Since iOS doesn’t (yet) make swiping easy to implement, for the implementation I’ve focused on the Apple Store-style example. The control renders each child as a separate page, so their visual treatment and behavior is completely open. The dots can be replaced with custom controls. A subclass of SlidingPagesWithDots called RotatingPagesWithDots adds the Apple Store rotation behavior; the rotation interval can be customized.

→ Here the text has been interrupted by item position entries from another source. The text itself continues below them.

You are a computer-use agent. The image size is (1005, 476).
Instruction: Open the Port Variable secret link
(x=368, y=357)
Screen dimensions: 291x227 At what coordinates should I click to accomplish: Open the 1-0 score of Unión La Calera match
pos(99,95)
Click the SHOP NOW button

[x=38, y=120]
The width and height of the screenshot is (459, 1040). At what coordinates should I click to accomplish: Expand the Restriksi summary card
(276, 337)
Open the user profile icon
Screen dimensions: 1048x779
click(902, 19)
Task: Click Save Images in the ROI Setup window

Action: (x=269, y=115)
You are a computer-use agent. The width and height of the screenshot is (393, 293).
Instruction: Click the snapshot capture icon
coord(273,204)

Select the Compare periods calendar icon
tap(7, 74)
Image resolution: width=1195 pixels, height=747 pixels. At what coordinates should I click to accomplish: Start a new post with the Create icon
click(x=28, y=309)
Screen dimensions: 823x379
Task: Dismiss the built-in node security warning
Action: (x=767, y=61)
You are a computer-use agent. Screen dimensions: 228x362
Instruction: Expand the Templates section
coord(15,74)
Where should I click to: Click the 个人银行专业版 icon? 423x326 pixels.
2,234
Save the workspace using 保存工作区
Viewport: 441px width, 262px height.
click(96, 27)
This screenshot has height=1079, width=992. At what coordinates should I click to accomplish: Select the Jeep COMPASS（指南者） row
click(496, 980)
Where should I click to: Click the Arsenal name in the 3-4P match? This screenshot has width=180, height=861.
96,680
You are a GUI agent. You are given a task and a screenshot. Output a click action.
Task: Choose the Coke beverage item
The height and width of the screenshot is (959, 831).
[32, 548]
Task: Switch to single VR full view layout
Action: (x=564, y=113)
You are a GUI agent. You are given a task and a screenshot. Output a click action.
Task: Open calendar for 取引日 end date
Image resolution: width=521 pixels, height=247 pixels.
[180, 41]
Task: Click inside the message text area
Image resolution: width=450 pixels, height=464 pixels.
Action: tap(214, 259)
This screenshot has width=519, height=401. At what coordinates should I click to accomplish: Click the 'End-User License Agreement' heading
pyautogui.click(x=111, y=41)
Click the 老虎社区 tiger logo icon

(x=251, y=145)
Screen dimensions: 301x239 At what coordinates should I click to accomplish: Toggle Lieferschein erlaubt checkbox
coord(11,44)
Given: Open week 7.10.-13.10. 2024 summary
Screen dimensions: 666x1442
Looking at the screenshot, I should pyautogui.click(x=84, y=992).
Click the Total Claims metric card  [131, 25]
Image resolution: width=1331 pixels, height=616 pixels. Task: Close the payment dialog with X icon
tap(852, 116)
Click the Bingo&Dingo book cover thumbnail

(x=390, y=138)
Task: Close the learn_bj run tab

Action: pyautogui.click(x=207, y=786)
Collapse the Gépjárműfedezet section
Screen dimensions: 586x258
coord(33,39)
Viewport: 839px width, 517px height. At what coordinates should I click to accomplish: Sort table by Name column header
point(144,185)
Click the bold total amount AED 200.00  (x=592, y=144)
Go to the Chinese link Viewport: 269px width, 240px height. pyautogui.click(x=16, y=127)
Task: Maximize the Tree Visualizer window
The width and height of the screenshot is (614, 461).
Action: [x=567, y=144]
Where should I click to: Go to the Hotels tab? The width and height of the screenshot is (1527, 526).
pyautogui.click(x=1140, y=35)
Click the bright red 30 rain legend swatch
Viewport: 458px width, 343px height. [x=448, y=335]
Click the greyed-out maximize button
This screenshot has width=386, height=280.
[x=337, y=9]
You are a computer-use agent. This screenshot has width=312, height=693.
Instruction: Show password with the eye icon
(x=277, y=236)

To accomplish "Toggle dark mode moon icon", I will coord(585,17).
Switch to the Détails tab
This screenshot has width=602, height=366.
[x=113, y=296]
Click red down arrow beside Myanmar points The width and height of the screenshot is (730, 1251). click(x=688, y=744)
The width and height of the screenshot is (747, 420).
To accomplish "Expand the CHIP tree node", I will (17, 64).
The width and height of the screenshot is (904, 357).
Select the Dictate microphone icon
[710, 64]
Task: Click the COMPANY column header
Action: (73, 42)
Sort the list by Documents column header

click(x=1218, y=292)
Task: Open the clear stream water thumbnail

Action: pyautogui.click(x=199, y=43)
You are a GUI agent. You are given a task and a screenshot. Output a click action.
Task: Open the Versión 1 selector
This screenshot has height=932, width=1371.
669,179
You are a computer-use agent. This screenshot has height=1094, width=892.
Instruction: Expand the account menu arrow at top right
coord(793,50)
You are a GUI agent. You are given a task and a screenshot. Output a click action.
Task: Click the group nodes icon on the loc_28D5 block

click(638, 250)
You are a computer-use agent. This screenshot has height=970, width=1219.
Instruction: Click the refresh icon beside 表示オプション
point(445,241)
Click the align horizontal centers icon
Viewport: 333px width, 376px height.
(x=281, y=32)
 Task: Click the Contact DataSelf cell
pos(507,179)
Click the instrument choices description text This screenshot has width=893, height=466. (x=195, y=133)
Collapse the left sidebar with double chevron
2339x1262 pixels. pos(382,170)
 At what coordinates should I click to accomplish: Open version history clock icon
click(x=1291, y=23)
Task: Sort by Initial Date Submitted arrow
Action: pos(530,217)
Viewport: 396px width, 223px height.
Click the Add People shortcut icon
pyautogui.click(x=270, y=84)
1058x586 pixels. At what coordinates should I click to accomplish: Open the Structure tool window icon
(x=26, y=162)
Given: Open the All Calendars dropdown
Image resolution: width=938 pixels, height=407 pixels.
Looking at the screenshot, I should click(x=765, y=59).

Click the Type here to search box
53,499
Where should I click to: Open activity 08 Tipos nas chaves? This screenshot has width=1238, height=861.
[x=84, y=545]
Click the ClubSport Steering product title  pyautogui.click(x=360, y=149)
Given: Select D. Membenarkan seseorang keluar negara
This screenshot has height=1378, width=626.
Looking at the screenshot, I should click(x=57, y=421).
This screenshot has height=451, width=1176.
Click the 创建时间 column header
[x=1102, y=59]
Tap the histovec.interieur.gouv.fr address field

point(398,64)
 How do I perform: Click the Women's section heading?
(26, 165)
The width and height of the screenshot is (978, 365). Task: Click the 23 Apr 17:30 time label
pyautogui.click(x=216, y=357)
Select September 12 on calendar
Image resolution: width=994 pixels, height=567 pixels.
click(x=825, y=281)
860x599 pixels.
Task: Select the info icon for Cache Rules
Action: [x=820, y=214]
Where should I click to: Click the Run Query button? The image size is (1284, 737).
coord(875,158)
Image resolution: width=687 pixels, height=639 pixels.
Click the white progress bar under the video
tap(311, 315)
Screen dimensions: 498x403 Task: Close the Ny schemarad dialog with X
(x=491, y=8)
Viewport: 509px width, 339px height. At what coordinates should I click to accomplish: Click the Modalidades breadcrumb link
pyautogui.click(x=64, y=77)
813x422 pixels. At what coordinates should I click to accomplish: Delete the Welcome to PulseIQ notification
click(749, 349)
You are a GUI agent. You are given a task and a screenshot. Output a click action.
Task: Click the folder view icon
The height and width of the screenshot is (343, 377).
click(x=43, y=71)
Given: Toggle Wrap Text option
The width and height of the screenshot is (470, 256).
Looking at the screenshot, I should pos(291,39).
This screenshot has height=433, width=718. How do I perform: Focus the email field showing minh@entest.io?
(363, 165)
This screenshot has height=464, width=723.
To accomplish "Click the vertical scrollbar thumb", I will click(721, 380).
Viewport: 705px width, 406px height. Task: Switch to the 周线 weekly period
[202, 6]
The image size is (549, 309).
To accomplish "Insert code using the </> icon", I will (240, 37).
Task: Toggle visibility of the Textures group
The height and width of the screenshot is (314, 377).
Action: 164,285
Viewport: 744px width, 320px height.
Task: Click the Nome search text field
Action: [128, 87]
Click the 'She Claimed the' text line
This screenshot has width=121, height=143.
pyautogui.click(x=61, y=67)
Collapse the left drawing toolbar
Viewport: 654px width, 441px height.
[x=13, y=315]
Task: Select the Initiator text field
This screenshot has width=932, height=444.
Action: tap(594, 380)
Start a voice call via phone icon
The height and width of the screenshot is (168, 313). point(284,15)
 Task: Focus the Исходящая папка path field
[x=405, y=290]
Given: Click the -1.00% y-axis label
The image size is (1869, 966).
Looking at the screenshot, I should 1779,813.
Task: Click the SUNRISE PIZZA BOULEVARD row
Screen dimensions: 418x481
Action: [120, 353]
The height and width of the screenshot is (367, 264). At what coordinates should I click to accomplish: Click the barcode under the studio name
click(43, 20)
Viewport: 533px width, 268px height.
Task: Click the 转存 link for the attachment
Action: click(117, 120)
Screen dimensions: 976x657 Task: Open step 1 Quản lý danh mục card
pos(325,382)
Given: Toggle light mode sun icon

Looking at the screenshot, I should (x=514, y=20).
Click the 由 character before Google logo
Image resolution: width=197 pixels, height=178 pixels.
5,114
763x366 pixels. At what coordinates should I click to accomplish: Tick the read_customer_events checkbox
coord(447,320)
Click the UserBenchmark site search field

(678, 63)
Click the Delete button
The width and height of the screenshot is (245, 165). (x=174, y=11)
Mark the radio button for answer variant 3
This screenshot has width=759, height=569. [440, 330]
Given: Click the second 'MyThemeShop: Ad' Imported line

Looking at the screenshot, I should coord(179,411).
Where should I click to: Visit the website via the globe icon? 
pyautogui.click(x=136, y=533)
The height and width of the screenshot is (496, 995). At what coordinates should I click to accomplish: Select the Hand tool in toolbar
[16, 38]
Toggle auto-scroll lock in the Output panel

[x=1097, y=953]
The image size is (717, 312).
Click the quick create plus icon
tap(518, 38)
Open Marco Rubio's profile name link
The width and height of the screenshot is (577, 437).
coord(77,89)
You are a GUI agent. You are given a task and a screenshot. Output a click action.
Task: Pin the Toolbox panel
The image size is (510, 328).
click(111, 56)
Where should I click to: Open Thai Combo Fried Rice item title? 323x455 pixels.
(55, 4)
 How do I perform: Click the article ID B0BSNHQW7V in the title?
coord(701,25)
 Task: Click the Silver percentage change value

As will likely become a common theme, getting this to work in Mozilla and WebKit was straightforward, and getting it to work in IE9 wasn’t too bad. Getting it to work in IE8 was an enormous pain that necessitated fixing some optimistic assumptions deep in the QuickUI framework. Furthermore, IE8's lack of border-radius support means that the circular “dots” will degrade to squares. This could be addressed by falling back to a sprited image on IE8, but as I’d already spent more time than I’d intended on IE8, I’ve punted on that for now.

Usage notes

This control seems useful for showing a small set of, say, 3-7 pages. The sliding animation is nice, but for high-frequency tasks could become annoying. The automatic rotation could be distracting in any situation where the user is forced to perform a task while the animation is playing. It seems more appropriate for, say, a site’s home page, where it could be used to temporarily highlight content in the hopes of showing something that interests the user.